Retype each entry below exactly as it stands.

** GIVEN INFORMATION follows **

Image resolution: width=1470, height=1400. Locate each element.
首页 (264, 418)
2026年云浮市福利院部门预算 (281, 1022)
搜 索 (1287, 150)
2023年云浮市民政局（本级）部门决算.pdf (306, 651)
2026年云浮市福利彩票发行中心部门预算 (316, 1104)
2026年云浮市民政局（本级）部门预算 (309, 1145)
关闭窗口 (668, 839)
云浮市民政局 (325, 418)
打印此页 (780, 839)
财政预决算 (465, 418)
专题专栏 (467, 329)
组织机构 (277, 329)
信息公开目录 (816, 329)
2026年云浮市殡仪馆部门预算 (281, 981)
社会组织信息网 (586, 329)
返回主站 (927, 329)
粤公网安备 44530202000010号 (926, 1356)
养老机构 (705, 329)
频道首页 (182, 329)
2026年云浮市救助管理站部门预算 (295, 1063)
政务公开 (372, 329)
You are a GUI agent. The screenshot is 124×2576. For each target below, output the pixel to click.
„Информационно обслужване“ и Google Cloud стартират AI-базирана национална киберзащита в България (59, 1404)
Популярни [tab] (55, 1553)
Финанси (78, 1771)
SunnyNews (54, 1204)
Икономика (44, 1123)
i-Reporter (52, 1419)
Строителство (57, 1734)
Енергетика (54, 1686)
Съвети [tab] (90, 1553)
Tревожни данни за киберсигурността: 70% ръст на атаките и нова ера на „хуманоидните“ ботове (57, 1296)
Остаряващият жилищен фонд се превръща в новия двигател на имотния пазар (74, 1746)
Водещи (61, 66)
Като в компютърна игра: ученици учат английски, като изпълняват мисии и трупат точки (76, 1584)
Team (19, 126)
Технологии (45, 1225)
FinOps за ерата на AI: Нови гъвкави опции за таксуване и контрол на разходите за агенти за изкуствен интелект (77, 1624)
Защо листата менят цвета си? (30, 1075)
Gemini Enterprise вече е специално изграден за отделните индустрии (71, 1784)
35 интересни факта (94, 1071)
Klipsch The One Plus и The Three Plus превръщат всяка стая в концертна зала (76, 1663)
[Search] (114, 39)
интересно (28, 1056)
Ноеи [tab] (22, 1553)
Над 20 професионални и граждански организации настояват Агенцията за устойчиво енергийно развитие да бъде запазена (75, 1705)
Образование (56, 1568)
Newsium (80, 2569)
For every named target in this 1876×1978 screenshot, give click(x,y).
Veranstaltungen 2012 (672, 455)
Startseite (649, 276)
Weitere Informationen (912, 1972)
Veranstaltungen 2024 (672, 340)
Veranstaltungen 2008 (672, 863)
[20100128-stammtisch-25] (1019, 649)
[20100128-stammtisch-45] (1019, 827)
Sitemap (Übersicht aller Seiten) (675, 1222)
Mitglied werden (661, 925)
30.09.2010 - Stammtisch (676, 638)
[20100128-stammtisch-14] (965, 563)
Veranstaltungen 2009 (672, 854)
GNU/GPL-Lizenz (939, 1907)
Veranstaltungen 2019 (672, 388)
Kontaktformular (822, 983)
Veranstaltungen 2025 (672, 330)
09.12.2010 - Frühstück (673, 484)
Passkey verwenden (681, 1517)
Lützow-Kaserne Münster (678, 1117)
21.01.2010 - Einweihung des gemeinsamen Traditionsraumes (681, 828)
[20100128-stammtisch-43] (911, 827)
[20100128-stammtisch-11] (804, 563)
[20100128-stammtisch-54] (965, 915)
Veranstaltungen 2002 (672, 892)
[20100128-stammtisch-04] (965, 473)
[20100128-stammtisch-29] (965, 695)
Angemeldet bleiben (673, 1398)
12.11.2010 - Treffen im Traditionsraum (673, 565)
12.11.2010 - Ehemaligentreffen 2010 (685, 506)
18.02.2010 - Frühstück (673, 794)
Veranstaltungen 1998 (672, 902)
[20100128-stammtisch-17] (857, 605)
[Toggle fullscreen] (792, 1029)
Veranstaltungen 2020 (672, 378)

** End of GIVEN INFORMATION **

EXERCISE SOLUTION.
Image resolution: width=1470, height=1400. Locate each element.
首页 (264, 418)
2026年云浮市福利院部门预算 (281, 1022)
搜 索 (1287, 150)
2023年云浮市民政局（本级）部门决算.pdf (306, 651)
2026年云浮市福利彩票发行中心部门预算 (316, 1104)
2026年云浮市民政局（本级）部门预算 (309, 1145)
关闭窗口 (668, 839)
云浮市民政局 (325, 418)
打印此页 (780, 839)
财政预决算 (465, 418)
专题专栏 (467, 329)
组织机构 (277, 329)
信息公开目录 (816, 329)
2026年云浮市殡仪馆部门预算 (281, 981)
社会组织信息网 (586, 329)
返回主站 (927, 329)
粤公网安备 44530202000010号 (926, 1356)
养老机构 (705, 329)
频道首页 (182, 329)
2026年云浮市救助管理站部门预算 (295, 1063)
政务公开 (372, 329)
You are a GUI agent. The screenshot is 124×2576. For each target below, output the pixel to click.
„Информационно обслужване“ и Google Cloud стартират AI-базирана национална киберзащита в България (59, 1404)
Популярни [tab] (55, 1553)
Финанси (78, 1771)
SunnyNews (54, 1204)
Икономика (44, 1123)
i-Reporter (52, 1419)
Строителство (57, 1734)
Енергетика (54, 1686)
Съвети [tab] (90, 1553)
Tревожни данни за киберсигурността: 70% ръст на атаките и нова ера на „хуманоидните“ ботове (57, 1296)
Остаряващият жилищен фонд се превръща в новия двигател на имотния пазар (74, 1746)
Водещи (61, 66)
Като в компютърна игра: ученици учат английски, като изпълняват мисии и трупат точки (76, 1584)
Team (19, 126)
Технологии (45, 1225)
FinOps за ерата на AI: Нови гъвкави опции за таксуване и контрол на разходите за агенти за изкуствен интелект (77, 1624)
Защо листата менят цвета си? (30, 1075)
Gemini Enterprise вече е специално изграден за отделните индустрии (71, 1784)
35 интересни факта (94, 1071)
Klipsch The One Plus и The Three Plus превръщат всяка стая в концертна зала (76, 1663)
[Search] (114, 39)
интересно (28, 1056)
Ноеи [tab] (22, 1553)
Над 20 професионални и граждански организации настояват Агенцията за устойчиво енергийно развитие да бъде запазена (75, 1705)
Образование (56, 1568)
Newsium (80, 2569)
For every named target in this 1876×1978 screenshot, give click(x,y).
Veranstaltungen 2012 (672, 455)
Startseite (649, 276)
Weitere Informationen (912, 1972)
Veranstaltungen 2024 (672, 340)
Veranstaltungen 2008 (672, 863)
[20100128-stammtisch-25] (1019, 649)
[20100128-stammtisch-45] (1019, 827)
Sitemap (Übersicht aller Seiten) (675, 1222)
Mitglied werden (661, 925)
30.09.2010 - Stammtisch (676, 638)
[20100128-stammtisch-14] (965, 563)
Veranstaltungen 2009 (672, 854)
GNU/GPL-Lizenz (939, 1907)
Veranstaltungen 2019 (672, 388)
Kontaktformular (822, 983)
Veranstaltungen 2025 (672, 330)
09.12.2010 - Frühstück (673, 484)
Passkey verwenden (681, 1517)
Lützow-Kaserne Münster (678, 1117)
21.01.2010 - Einweihung des gemeinsamen Traditionsraumes (681, 828)
[20100128-stammtisch-43] (911, 827)
[20100128-stammtisch-11] (804, 563)
[20100128-stammtisch-54] (965, 915)
Veranstaltungen 2002 (672, 892)
[20100128-stammtisch-04] (965, 473)
[20100128-stammtisch-29] (965, 695)
Angemeldet bleiben (673, 1398)
12.11.2010 - Treffen im Traditionsraum (673, 565)
12.11.2010 - Ehemaligentreffen 2010 (685, 506)
18.02.2010 - Frühstück (673, 794)
Veranstaltungen 1998 (672, 902)
[20100128-stammtisch-17] (857, 605)
[Toggle fullscreen] (792, 1029)
Veranstaltungen 2020 (672, 378)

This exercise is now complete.